> **EXERCISE**
Retype each entry. Leave nothing out.

> **LISTED ENTRIES**
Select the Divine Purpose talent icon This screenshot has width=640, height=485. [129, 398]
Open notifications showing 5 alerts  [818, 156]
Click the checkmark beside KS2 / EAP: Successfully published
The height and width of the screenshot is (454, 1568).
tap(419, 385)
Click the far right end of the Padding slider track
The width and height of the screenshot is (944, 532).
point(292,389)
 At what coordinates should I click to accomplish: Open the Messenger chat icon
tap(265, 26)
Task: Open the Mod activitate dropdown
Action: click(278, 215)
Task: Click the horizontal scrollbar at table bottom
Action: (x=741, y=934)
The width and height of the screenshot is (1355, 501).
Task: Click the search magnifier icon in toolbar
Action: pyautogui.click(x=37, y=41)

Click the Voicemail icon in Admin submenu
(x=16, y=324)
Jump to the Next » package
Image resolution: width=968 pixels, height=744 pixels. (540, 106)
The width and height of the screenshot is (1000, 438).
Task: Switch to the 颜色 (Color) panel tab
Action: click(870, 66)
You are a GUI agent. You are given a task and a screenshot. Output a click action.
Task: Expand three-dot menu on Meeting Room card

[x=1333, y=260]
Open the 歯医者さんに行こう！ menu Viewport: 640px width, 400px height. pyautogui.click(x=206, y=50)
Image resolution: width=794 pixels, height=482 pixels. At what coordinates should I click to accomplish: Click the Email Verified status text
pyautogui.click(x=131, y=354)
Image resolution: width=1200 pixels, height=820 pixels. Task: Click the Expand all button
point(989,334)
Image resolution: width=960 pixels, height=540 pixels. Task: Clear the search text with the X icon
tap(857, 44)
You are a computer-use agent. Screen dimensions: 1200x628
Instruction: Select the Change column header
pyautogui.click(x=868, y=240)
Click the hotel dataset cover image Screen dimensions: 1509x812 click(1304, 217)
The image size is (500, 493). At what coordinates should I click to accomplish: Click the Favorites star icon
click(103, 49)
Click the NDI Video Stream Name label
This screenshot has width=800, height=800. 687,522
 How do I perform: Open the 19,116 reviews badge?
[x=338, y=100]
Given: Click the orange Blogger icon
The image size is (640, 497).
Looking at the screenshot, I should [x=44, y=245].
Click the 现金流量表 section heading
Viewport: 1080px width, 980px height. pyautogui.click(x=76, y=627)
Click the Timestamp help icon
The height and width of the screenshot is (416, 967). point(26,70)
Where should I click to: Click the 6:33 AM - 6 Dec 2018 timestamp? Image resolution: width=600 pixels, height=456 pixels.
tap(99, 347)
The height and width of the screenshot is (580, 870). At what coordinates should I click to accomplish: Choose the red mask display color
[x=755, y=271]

> **WRITTEN SOLUTION**
Select the Divine Purpose talent icon This screenshot has width=640, height=485. [129, 398]
Open notifications showing 5 alerts  [818, 156]
Click the checkmark beside KS2 / EAP: Successfully published
The height and width of the screenshot is (454, 1568).
tap(419, 385)
Click the far right end of the Padding slider track
The width and height of the screenshot is (944, 532).
point(292,389)
 At what coordinates should I click to accomplish: Open the Messenger chat icon
tap(265, 26)
Task: Open the Mod activitate dropdown
Action: click(278, 215)
Task: Click the horizontal scrollbar at table bottom
Action: (x=741, y=934)
The width and height of the screenshot is (1355, 501).
Task: Click the search magnifier icon in toolbar
Action: pyautogui.click(x=37, y=41)

Click the Voicemail icon in Admin submenu
(x=16, y=324)
Jump to the Next » package
Image resolution: width=968 pixels, height=744 pixels. (540, 106)
The width and height of the screenshot is (1000, 438).
Task: Switch to the 颜色 (Color) panel tab
Action: click(870, 66)
You are a GUI agent. You are given a task and a screenshot. Output a click action.
Task: Expand three-dot menu on Meeting Room card

[x=1333, y=260]
Open the 歯医者さんに行こう！ menu Viewport: 640px width, 400px height. pyautogui.click(x=206, y=50)
Image resolution: width=794 pixels, height=482 pixels. At what coordinates should I click to accomplish: Click the Email Verified status text
pyautogui.click(x=131, y=354)
Image resolution: width=1200 pixels, height=820 pixels. Task: Click the Expand all button
point(989,334)
Image resolution: width=960 pixels, height=540 pixels. Task: Clear the search text with the X icon
tap(857, 44)
You are a computer-use agent. Screen dimensions: 1200x628
Instruction: Select the Change column header
pyautogui.click(x=868, y=240)
Click the hotel dataset cover image Screen dimensions: 1509x812 click(1304, 217)
The image size is (500, 493). At what coordinates should I click to accomplish: Click the Favorites star icon
click(103, 49)
Click the NDI Video Stream Name label
This screenshot has width=800, height=800. 687,522
 How do I perform: Open the 19,116 reviews badge?
[x=338, y=100]
Given: Click the orange Blogger icon
The image size is (640, 497).
Looking at the screenshot, I should [x=44, y=245].
Click the 现金流量表 section heading
Viewport: 1080px width, 980px height. pyautogui.click(x=76, y=627)
Click the Timestamp help icon
The height and width of the screenshot is (416, 967). point(26,70)
Where should I click to: Click the 6:33 AM - 6 Dec 2018 timestamp? Image resolution: width=600 pixels, height=456 pixels.
tap(99, 347)
The height and width of the screenshot is (580, 870). At what coordinates should I click to accomplish: Choose the red mask display color
[x=755, y=271]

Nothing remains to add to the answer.